Résultat : "deux tiers des anciens B/L choisissent de s'orienter vers les maths appliquées, un tiers vers l'économie", constate le directeur de l'école Julien Pouget, qui se réjouit de cette fluidité des parcours. "Cela montre notre capacité à mener tout le monde au même niveau, quelle que soit sa filière d'entrée. Ce que vient d'ailleurs de reconnaître la CTI", estime-t-il. En effet en juin 2012, la Commission des titres d'ingénieurs a habilité l'ENSAE ParisTech pour l'ensemble de ses étudiants, alors que la précédente habilitation ne concernait que les élèves issus de maths spé.

L'ENSAE ParisTech a conçu le premier semestre de formation comme un sas de remise à niveau des élèves issus des différentes filières


De son côté, l'UTT ne prévoit pas de cours de remise à niveau spécifique pour les élèves issus de B/L, mais a fait le choix de les intégrer dans une filière particulière, le MSI (Management des systèmes d’information). "C’est un domaine particulier qui convient naturellement aux prépas B/L, car les questions de sciences sociales y sont essentielles, explique Timothée Toury, directeur de la formation et de la pédagogie de l’UTT. Cela n’aurait pas de sens d’amener ces élèves à faire de la mécanique !"

De plus, l'école mise sur les compétences acquises en classe préparatoire et sur la sélection des candidats, via l'examen de leur dossier et un entretien de motivation, pour s'assurer qu'ils pourront suivre la formation. Les parcours étant largement individualisés, ils devraient aussi "choisir naturellement davantage d'unités d'enseignement en sciences humaines et sociales que les autres", avance Timothée Toury. Enfin, ces étudiants pourront bénéficier ponctuellement d'un "accompagnement privilégié", notamment en informatique.

Pour Mathieu Ferrière, président de l'association des enseignants de sciences sociales de prépa B/L, cet intérêt des écoles d'ingénieurs est "une bonne opportunité, même si, prévient-il, cela ne concernera qu'une minorité d'élèves". Une minorité qui, à l'échelle d'une école cependant, peut contribuer à faire évoluer les processus de recrutement, et les mentalités.
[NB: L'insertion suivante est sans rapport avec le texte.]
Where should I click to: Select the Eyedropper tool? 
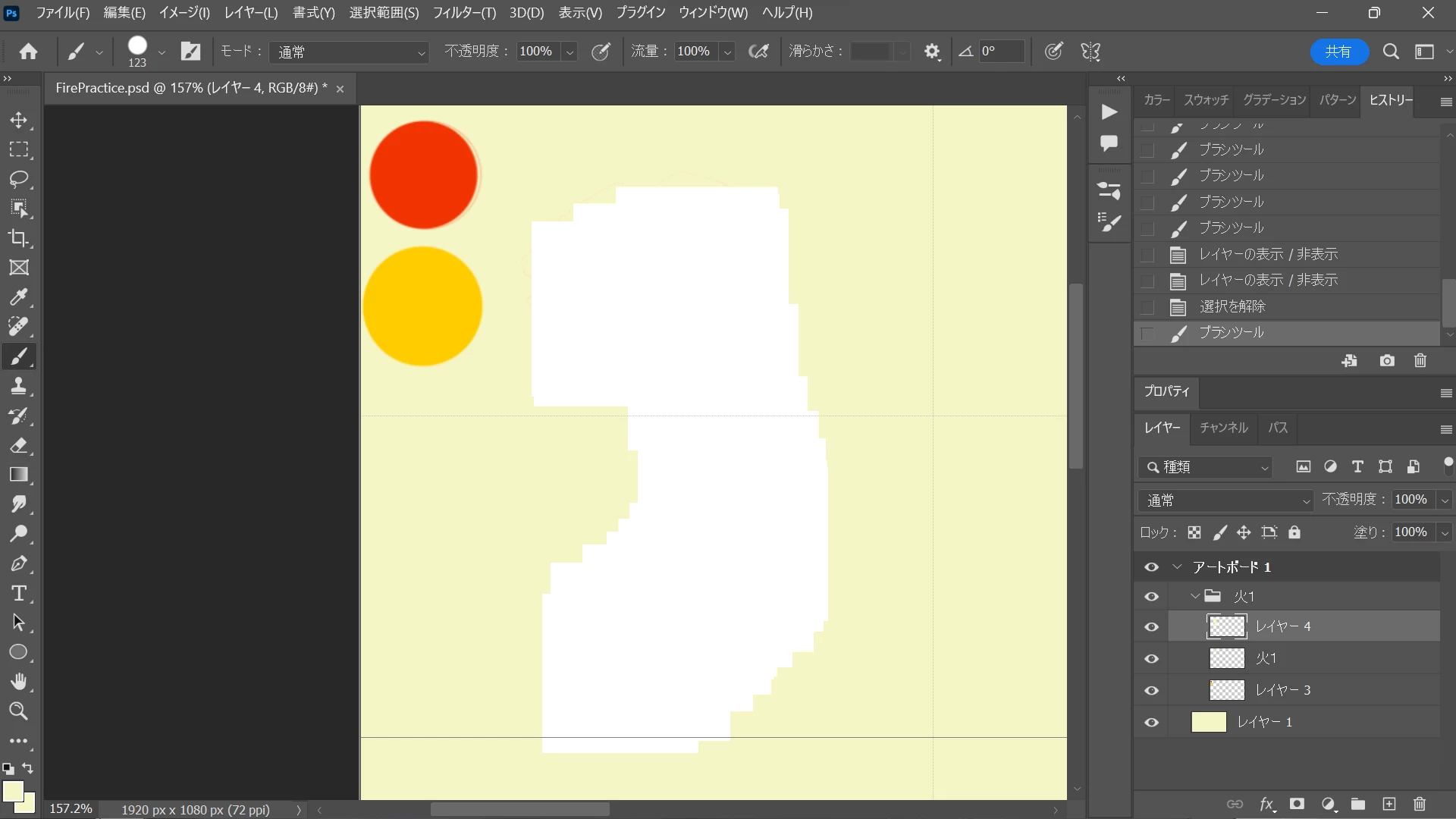[19, 297]
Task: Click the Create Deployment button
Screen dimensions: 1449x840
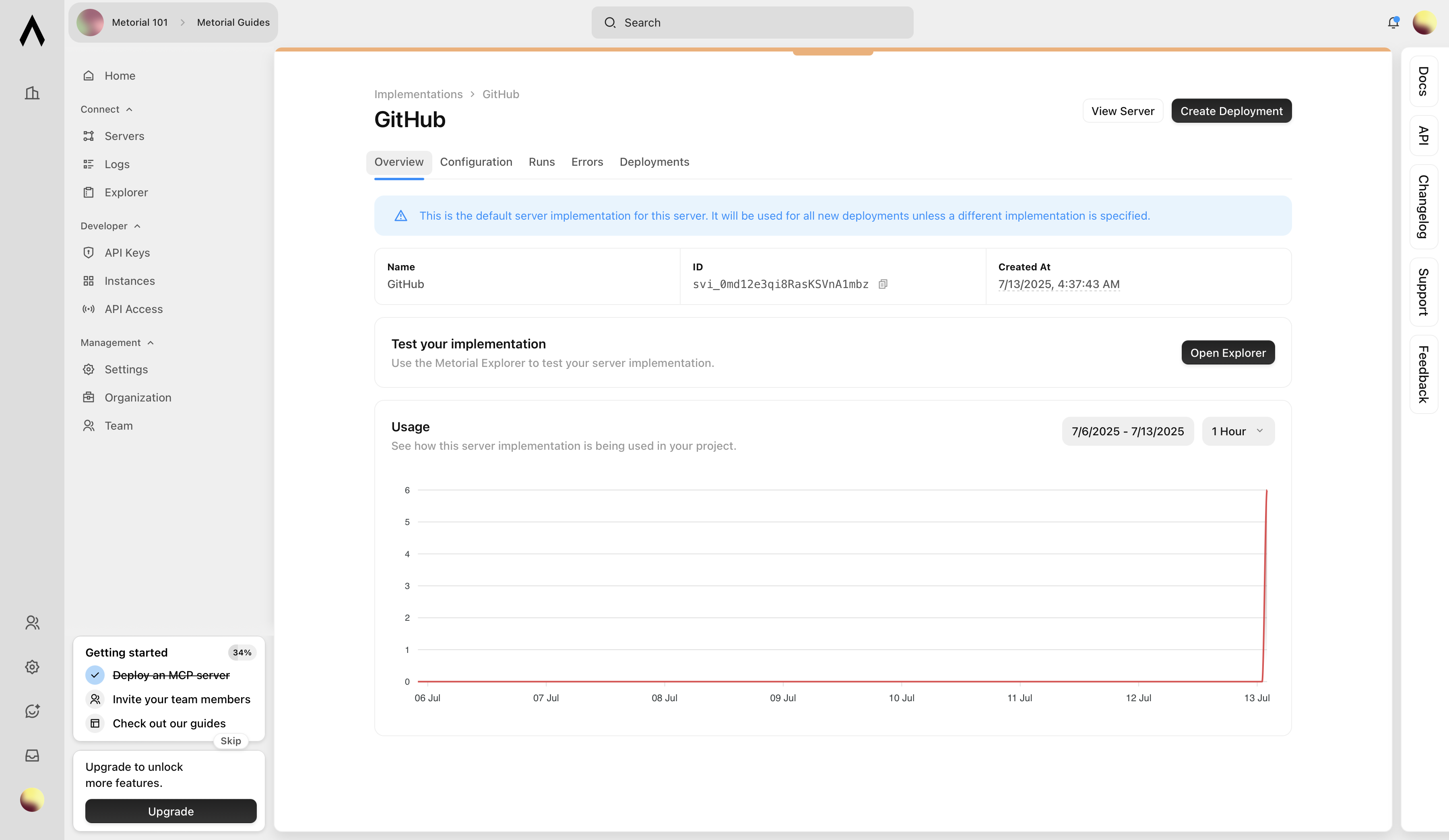Action: pyautogui.click(x=1231, y=111)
Prépas B/L : des débouchés divers, des concours aussi

ENS (Ecoles normales supérieures), IEP (Instituts d'études politiques), écoles de commerce et d'ingénieurs,  mais aussi écoles de communication et de journalisme ou encore licences sélectives à l'université… Les débouchés à l'issue d'une khâgne B/L sont aujourd'hui très divers.

Si les enseignants s'en réjouissent, ils plaident aussi en faveur d'une plus grande mutualisation "pour limiter le nombre d'épreuves que nos élèves doivent passer", explique Mathieu Ferrière, président de l'association des enseignants de sciences sociales de prépa B/L.

A la session 2013, les écoles de commerce du concours Ecricome ont rejoint la banque d'épreuves B/L SES, dirigée par les ENS, et à laquelle adhèrent également l'ENSAE ParisTech et l'ENSAI. Ce n'est pas le cas, cependant, des IEP, ni des très nombreuses écoles de la BCE (banque commune d'épreuves), au premier rang desquelles HEC, l'ESSEC et l'ESCP Europe.

Sophie Blitman | Publié le

Vos commentaires (2)

Nouveau commentaire
Annuler
* Informations obligatoires
l'étudiant.

C'est une bonne nouvelle. Mais il est vrai que les écoles d'ingénieur font peur aux BL. Le problème ne vient peut-être pas de la formation elle-même mais plutôt du fait que le parcours est très orienté dès l'entrée en école, ce qui peut rebuter les (nombreux) étudiants qui ne savent pas trop ce qu'ils veulent faire après 2 ans de prépa. Ces écoles gagneraient à avoir une meilleure valorisation auprès des CPGE BL, en intégrant la banque ENS par exemple. Si je ne me trompe pas, l'ENSAI a connu une vraie hausse du niveau de sélectivité en y entrant. On peut imaginer le même phénomène pour ces écoles-ci.

prof.

Malheureusement ces formations doivent faire peur aux étudiants de B/L, ou bien il faut le temps que cette ouverture se fasse connaitre, car -sauf erreur de ma part- il a fallu attendre la 4e rentrée pour voir 2 de ces étudiants intégrer notre formation (qui heureusement est ouverte à d'autres profils également!), qui s'en sortent très bien.